0

I am newbie to gremlin. I have a graph with airports as nodes and flights as edges with arrival time and departure time as edge properties. Now I am trying to use tinkerpop 3.1 to get the list of connections with 1 layovers, 2 layovers, 3 layovers given a origin airport, destination airport and departure time . I got it to work for 1 layover using below query. I am having tough time trying to generalize this query to find n connections using repeat and match. Any help is appreciated.

Sample graph script

graph = TinkerFactory.createModern()
g = graph.traversal()
g.addV('airport').property('name','PDX').as('PDX').
  addV('airport').property('name','JFK').as('JFK').
  addV('airport').property('name','PHX').as('PHX').
  addV('airport').property('name','ORD').as('ORD').
  addV('airport').property('name','IAD').as('IAD').
  addE('flight').property('depTime',9).property('arrTime',10).from('PDX').to('JFK').
  addE('flight').property('depTime',10).property('arrTime',11).from('PDX').to('PHX').
  addE('flight').property('depTime',12).property('arrTime',13).from('PDX').to('ORD').
  addE('flight').property('depTime',13).property('arrTime',14).from('PDX').to('IAD').
  addE('flight').property('depTime',11).property('arrTime',14).from('JFK').to('IAD').
  addE('flight').property('depTime',10).property('arrTime',12).from('PHX').to('IAD').
  addE('flight').property('depTime',14).property('arrTime',15).from('ORD').to('IAD').iterate()


Gremlin query


g.V().has("airport","name","PDX").outE().has("depTime",gt(6)).
match(
__.as('e1').values('arrTime').as('e1Arr'),
__.as('e1').outV().as('v1'),
__.as('e1').inV().as('v2'),
__.as('v2').outE().as('e2'),
__.as('e2').values('depTime').as('e2Dep')).
where('e2Dep',gt('e1Arr')).select('e2').inV().as("v3").has("airport","name","IAD").
select("v1","e1","v2","e2","v3").by("name").by(valueMap()).by("name").by(valueMap()).by("name");
  • 2
    it would help if you added a small sample graph as a script that could be run in the Gremlin Console - for example see https://stackoverflow.com/a/44886243/1831717 – stephen mallette Jul 04 '17 at 10:49

1 Answers1

2

I don't have a graph to test it, but this query should do the trick:

g.V().has("airport","name","PDX").outE().has("depTime", gt("09:30")).as("e").inV().
 emit().
   repeat(outE().filter(project("a","b").by("depTime").by(select(last, "e").by("arrTime")).
            where("a", gt("b"))).as("e").inV()).times(2).
 has("name", "IAD").path().by("name").by(valueMap())

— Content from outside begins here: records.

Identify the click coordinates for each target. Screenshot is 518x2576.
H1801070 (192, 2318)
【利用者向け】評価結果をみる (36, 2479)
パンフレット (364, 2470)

If the dataset is relatively static, I would suggest to create shortcuts, e.g. pre-compute route vertices, that have a connection to all stops. For example:

g.V().has("airport","name","PDX").as("a0").
  V().has("airport","name","JFK").as("a1").
  V().has("airport","name","IAD").as("a2").
  addV("route").property("from", "PDX").
                property("to", "IAD").
                property("stops", 2).
                property("depTime", 9).
                property("arrTime", 14).as("r").
  addE("stop").from("r").to("a0").property("n", 0).
  addE("stop").from("r").to("a1").property("n", 1).
  addE("stop").from("r").to("a2").property("n", 2).iterate()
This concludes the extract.